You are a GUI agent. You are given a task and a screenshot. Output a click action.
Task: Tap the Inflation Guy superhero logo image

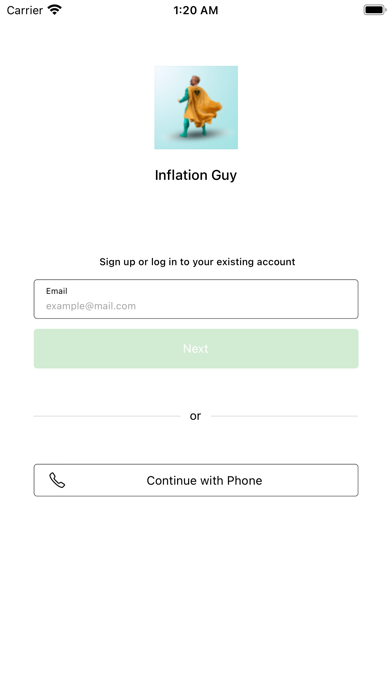pos(196,107)
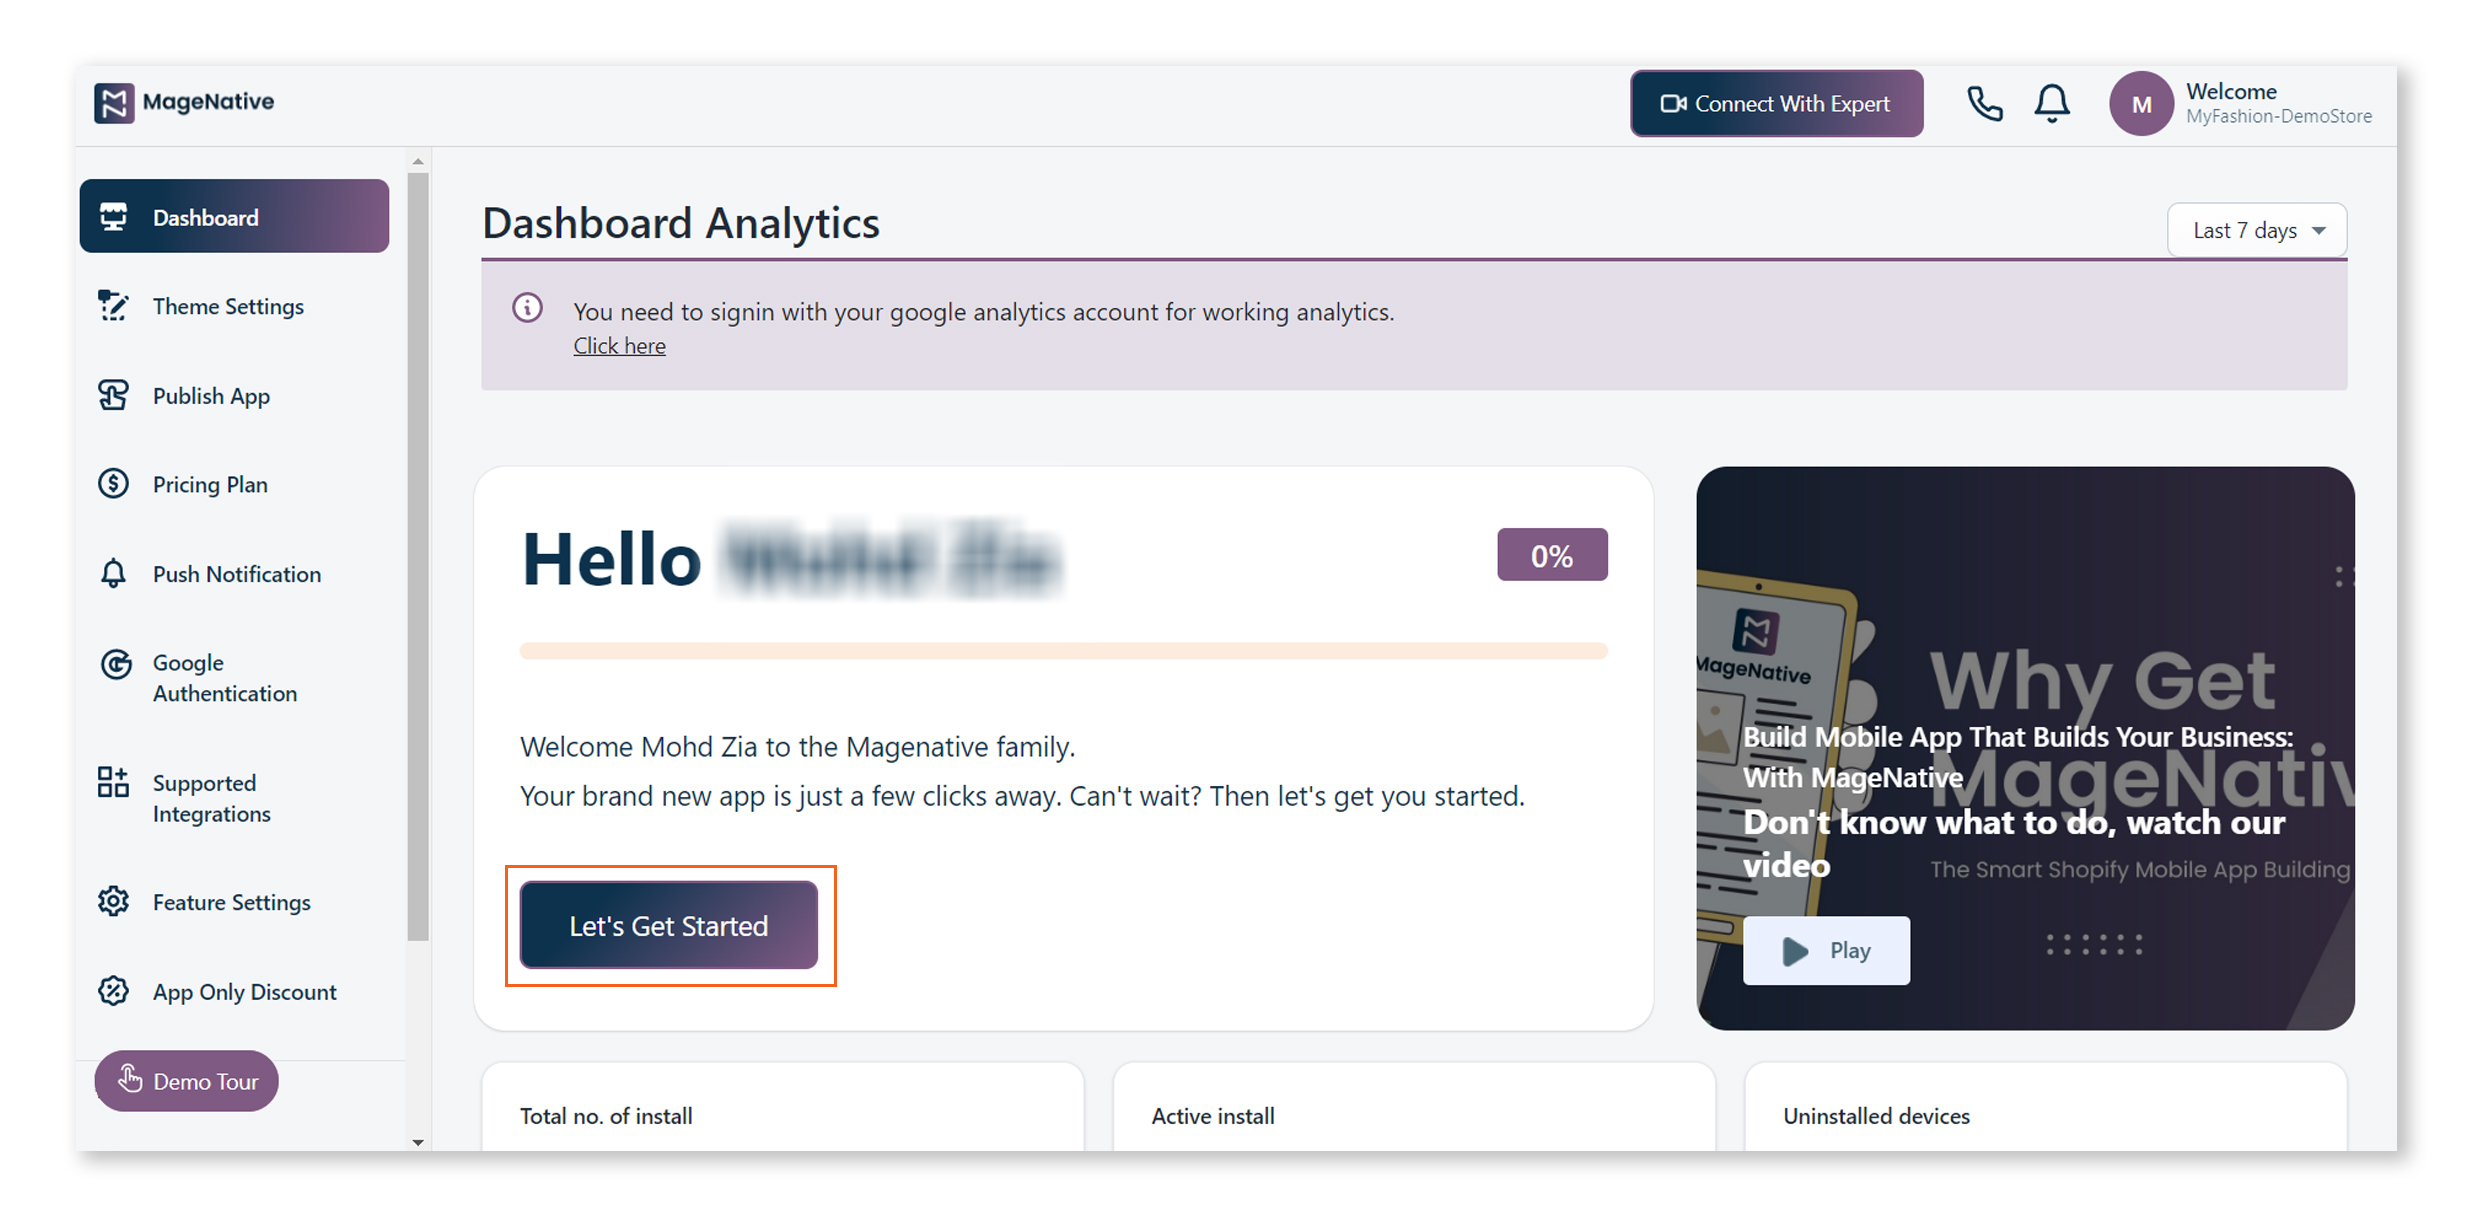
Task: Click the Theme Settings icon
Action: tap(113, 306)
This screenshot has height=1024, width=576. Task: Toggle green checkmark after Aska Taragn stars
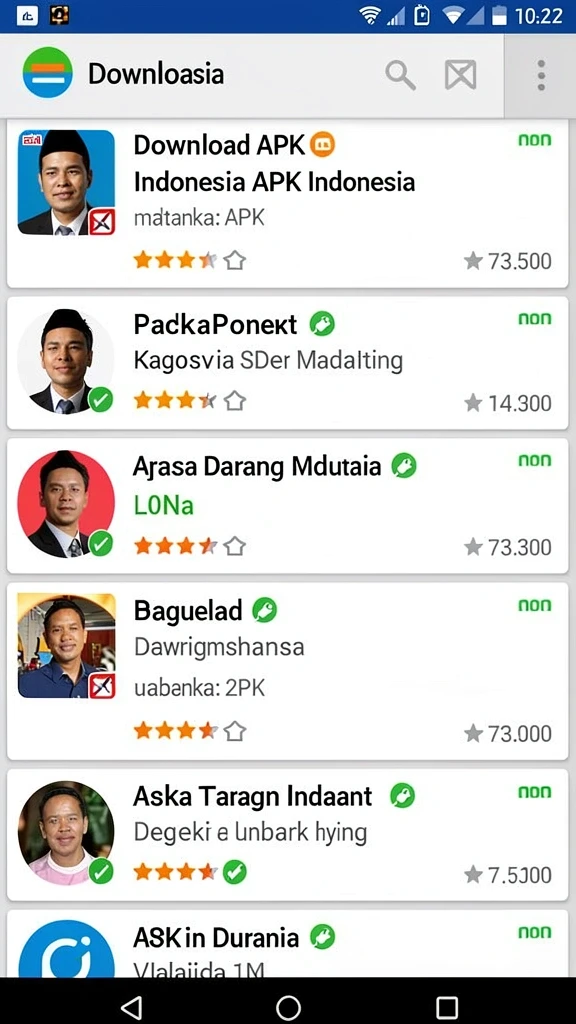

####################

▸ **WHAT IS BEING ASKED**: Return every line above that contains the word "screenshot".

▸ **EXERCISE RESPONSE**:
You are a GUI agent. You are given a task and a screenshot. Output a click action.
This screenshot has height=1024, width=576. Task: Toggle green checkmark after Aska Taragn stars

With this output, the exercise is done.